A Japanese translator will get interesting, challenging and diverse work, even within very specific areas of expertise.
4. Rich worldview
Japanese writer Haruki Murakami once wrote, “To learn another language is like becoming another person.” Language learning itself expands your human experience. And, to do their job to the best of their ability, a translator needs to have a deep understanding both of languages and of the cultures around them.
As a consequence, the wider the worldview, the better the translator. This deep understanding of the cultures involved is what guides a translator, interpreter or localizer through the trickiest details, and inspires them to give an accurate and evocative translation.

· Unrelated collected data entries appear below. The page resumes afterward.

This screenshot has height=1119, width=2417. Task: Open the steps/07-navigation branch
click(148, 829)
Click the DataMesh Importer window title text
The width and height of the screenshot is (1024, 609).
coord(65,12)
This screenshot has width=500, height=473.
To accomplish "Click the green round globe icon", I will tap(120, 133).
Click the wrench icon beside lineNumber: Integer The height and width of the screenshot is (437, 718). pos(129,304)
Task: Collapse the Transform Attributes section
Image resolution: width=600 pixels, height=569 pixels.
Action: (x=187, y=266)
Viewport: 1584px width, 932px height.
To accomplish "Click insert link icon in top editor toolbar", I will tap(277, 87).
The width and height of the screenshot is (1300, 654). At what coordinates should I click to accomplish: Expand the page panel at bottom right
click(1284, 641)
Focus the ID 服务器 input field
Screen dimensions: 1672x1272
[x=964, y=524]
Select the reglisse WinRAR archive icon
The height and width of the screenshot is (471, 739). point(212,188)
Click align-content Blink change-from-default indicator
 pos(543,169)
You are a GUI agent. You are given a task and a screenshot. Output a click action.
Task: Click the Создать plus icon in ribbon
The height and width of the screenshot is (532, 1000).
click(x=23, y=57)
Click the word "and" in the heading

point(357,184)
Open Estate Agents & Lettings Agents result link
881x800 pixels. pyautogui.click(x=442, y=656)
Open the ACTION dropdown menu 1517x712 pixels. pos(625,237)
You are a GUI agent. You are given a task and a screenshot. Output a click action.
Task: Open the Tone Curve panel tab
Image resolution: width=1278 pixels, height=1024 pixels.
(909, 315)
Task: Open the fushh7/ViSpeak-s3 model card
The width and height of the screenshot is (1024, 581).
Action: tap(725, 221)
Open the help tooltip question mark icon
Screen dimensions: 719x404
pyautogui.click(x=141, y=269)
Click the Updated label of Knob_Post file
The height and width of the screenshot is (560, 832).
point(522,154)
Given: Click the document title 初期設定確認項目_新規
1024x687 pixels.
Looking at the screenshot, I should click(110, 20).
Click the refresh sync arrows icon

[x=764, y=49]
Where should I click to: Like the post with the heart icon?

In some cases, providing a top-notch translation service relies on expertise regarding a trade or area of knowledge. For instance, one of our sub-teams is dedicated to providing language services for the gaming industry. This team consists not only of linguists who are gamers themselves, but also of people with professional experience occupying many roles within the gaming industry.
Considerable knowledge in the industry or field is a must because, in some instances, it takes specific knowledge to be able to properly set goals and priorities within a project.
3. Rare and highly-requested
As a Japanese learner, you know how demanding developing an almost instinctive understanding of a foreign language is. It requires you to develop that advanced understanding of a second language. It can be significantly hard for foreigners to reach a native-like level of Japanese.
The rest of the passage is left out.